WORK TO DO: Copy the lines below word for word.

INPUT:
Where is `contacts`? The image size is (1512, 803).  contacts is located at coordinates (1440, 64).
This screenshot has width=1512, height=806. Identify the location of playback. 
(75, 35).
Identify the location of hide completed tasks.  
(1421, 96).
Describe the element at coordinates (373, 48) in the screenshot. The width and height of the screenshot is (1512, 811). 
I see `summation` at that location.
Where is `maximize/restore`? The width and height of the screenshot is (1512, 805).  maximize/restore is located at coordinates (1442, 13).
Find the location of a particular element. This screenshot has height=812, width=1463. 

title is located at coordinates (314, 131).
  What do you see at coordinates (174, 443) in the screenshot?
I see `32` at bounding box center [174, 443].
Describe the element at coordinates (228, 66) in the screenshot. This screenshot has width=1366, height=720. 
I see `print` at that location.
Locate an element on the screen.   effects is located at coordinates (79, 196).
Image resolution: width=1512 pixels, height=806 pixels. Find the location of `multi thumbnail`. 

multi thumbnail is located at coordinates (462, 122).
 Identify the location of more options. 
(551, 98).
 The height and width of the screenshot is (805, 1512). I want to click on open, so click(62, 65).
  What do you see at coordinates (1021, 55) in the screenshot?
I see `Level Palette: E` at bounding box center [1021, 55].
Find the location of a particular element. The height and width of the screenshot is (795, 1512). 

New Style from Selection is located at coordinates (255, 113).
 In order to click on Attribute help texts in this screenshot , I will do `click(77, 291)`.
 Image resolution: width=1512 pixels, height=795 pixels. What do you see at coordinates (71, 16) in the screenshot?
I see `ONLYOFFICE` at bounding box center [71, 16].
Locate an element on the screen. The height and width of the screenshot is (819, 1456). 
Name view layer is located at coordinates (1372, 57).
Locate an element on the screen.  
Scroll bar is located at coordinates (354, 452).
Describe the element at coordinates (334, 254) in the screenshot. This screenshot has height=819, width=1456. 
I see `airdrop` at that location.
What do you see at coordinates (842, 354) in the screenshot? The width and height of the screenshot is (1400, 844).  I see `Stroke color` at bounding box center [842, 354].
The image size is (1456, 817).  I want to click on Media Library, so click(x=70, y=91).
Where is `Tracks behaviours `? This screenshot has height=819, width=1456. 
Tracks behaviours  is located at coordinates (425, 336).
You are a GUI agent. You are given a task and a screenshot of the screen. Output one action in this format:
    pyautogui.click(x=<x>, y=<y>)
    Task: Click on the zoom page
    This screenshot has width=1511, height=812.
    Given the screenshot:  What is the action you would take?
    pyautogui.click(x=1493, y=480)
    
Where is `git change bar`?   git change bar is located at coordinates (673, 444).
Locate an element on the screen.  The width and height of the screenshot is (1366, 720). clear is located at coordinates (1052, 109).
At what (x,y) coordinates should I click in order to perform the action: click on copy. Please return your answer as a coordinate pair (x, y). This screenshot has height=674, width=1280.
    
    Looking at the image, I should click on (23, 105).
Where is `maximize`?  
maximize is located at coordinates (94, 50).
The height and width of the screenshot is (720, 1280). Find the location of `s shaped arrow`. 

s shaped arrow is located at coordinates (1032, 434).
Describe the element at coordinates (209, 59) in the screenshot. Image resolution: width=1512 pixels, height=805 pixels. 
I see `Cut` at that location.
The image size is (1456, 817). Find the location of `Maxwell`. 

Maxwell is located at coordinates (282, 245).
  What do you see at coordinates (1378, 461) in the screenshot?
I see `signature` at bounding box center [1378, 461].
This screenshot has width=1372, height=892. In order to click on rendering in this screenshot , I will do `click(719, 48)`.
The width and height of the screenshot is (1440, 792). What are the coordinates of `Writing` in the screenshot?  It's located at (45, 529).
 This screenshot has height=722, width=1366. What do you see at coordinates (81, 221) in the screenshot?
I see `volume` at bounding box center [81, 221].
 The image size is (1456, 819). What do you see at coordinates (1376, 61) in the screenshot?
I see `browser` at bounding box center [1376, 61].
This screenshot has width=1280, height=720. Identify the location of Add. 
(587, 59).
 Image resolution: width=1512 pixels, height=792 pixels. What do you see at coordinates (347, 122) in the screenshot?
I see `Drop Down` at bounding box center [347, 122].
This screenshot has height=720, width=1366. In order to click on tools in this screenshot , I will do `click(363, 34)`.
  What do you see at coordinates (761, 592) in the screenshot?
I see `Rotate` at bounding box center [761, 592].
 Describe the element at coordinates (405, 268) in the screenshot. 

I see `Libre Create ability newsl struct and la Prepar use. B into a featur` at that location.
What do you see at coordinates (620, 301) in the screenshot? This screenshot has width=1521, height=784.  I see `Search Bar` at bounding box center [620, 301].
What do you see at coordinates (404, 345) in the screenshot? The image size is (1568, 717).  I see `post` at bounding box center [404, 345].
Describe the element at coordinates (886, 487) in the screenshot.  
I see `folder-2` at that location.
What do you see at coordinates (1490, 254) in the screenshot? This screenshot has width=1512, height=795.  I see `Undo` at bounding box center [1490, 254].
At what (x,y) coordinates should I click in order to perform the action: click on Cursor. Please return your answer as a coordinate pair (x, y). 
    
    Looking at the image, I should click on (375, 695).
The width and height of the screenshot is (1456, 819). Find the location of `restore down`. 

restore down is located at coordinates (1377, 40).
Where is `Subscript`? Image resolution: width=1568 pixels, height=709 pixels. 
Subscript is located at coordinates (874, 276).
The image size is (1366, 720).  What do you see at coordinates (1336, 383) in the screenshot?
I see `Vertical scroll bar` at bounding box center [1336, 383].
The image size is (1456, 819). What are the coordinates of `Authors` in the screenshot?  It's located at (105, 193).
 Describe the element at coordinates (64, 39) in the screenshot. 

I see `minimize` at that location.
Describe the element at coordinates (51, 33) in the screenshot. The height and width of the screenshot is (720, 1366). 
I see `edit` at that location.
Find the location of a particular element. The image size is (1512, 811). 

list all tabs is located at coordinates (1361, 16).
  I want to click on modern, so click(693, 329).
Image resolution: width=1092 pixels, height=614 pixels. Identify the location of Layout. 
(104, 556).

EXERCISE OUTPUT:
Where is `contacts`? The image size is (1512, 803).  contacts is located at coordinates (1440, 64).
This screenshot has width=1512, height=806. Identify the location of playback. 
(75, 35).
Identify the location of hide completed tasks.  
(1421, 96).
Describe the element at coordinates (373, 48) in the screenshot. The width and height of the screenshot is (1512, 811). 
I see `summation` at that location.
Where is `maximize/restore`? The width and height of the screenshot is (1512, 805).  maximize/restore is located at coordinates (1442, 13).
Find the location of a particular element. This screenshot has height=812, width=1463. 

title is located at coordinates (314, 131).
  What do you see at coordinates (174, 443) in the screenshot?
I see `32` at bounding box center [174, 443].
Describe the element at coordinates (228, 66) in the screenshot. This screenshot has width=1366, height=720. 
I see `print` at that location.
Locate an element on the screen.   effects is located at coordinates (79, 196).
Image resolution: width=1512 pixels, height=806 pixels. Find the location of `multi thumbnail`. 

multi thumbnail is located at coordinates (462, 122).
 Identify the location of more options. 
(551, 98).
 The height and width of the screenshot is (805, 1512). I want to click on open, so click(62, 65).
  What do you see at coordinates (1021, 55) in the screenshot?
I see `Level Palette: E` at bounding box center [1021, 55].
Find the location of a particular element. The height and width of the screenshot is (795, 1512). 

New Style from Selection is located at coordinates (255, 113).
 In order to click on Attribute help texts in this screenshot , I will do `click(77, 291)`.
 Image resolution: width=1512 pixels, height=795 pixels. What do you see at coordinates (71, 16) in the screenshot?
I see `ONLYOFFICE` at bounding box center [71, 16].
Locate an element on the screen. The height and width of the screenshot is (819, 1456). 
Name view layer is located at coordinates (1372, 57).
Locate an element on the screen.  
Scroll bar is located at coordinates (354, 452).
Describe the element at coordinates (334, 254) in the screenshot. This screenshot has height=819, width=1456. 
I see `airdrop` at that location.
What do you see at coordinates (842, 354) in the screenshot? The width and height of the screenshot is (1400, 844).  I see `Stroke color` at bounding box center [842, 354].
The image size is (1456, 817).  I want to click on Media Library, so click(x=70, y=91).
Where is `Tracks behaviours `? This screenshot has height=819, width=1456. 
Tracks behaviours  is located at coordinates (425, 336).
You are a GUI agent. You are given a task and a screenshot of the screen. Output one action in this format:
    pyautogui.click(x=<x>, y=<y>)
    Task: Click on the zoom page
    This screenshot has width=1511, height=812.
    Given the screenshot:  What is the action you would take?
    pyautogui.click(x=1493, y=480)
    
Where is `git change bar`?   git change bar is located at coordinates (673, 444).
Locate an element on the screen.  The width and height of the screenshot is (1366, 720). clear is located at coordinates (1052, 109).
At what (x,y) coordinates should I click in order to perform the action: click on copy. Please return your answer as a coordinate pair (x, y). This screenshot has height=674, width=1280.
    
    Looking at the image, I should click on (23, 105).
Where is `maximize`?  
maximize is located at coordinates (94, 50).
The height and width of the screenshot is (720, 1280). Find the location of `s shaped arrow`. 

s shaped arrow is located at coordinates (1032, 434).
Describe the element at coordinates (209, 59) in the screenshot. Image resolution: width=1512 pixels, height=805 pixels. 
I see `Cut` at that location.
The image size is (1456, 817). Find the location of `Maxwell`. 

Maxwell is located at coordinates (282, 245).
  What do you see at coordinates (1378, 461) in the screenshot?
I see `signature` at bounding box center [1378, 461].
This screenshot has width=1372, height=892. In order to click on rendering in this screenshot , I will do `click(719, 48)`.
The width and height of the screenshot is (1440, 792). What are the coordinates of `Writing` in the screenshot?  It's located at (45, 529).
 This screenshot has height=722, width=1366. What do you see at coordinates (81, 221) in the screenshot?
I see `volume` at bounding box center [81, 221].
 The image size is (1456, 819). What do you see at coordinates (1376, 61) in the screenshot?
I see `browser` at bounding box center [1376, 61].
This screenshot has width=1280, height=720. Identify the location of Add. 
(587, 59).
 Image resolution: width=1512 pixels, height=792 pixels. What do you see at coordinates (347, 122) in the screenshot?
I see `Drop Down` at bounding box center [347, 122].
This screenshot has height=720, width=1366. In order to click on tools in this screenshot , I will do `click(363, 34)`.
  What do you see at coordinates (761, 592) in the screenshot?
I see `Rotate` at bounding box center [761, 592].
 Describe the element at coordinates (405, 268) in the screenshot. 

I see `Libre Create ability newsl struct and la Prepar use. B into a featur` at that location.
What do you see at coordinates (620, 301) in the screenshot? This screenshot has width=1521, height=784.  I see `Search Bar` at bounding box center [620, 301].
What do you see at coordinates (404, 345) in the screenshot? The image size is (1568, 717).  I see `post` at bounding box center [404, 345].
Describe the element at coordinates (886, 487) in the screenshot.  
I see `folder-2` at that location.
What do you see at coordinates (1490, 254) in the screenshot? This screenshot has width=1512, height=795.  I see `Undo` at bounding box center [1490, 254].
At what (x,y) coordinates should I click in order to perform the action: click on Cursor. Please return your answer as a coordinate pair (x, y). 
    
    Looking at the image, I should click on (375, 695).
The width and height of the screenshot is (1456, 819). Find the location of `restore down`. 

restore down is located at coordinates (1377, 40).
Where is `Subscript`? Image resolution: width=1568 pixels, height=709 pixels. 
Subscript is located at coordinates (874, 276).
The image size is (1366, 720).  What do you see at coordinates (1336, 383) in the screenshot?
I see `Vertical scroll bar` at bounding box center [1336, 383].
The image size is (1456, 819). What are the coordinates of `Authors` in the screenshot?  It's located at (105, 193).
 Describe the element at coordinates (64, 39) in the screenshot. 

I see `minimize` at that location.
Describe the element at coordinates (51, 33) in the screenshot. The height and width of the screenshot is (720, 1366). 
I see `edit` at that location.
Find the location of a particular element. The image size is (1512, 811). 

list all tabs is located at coordinates (1361, 16).
  I want to click on modern, so click(693, 329).
Image resolution: width=1092 pixels, height=614 pixels. Identify the location of Layout. 
(104, 556).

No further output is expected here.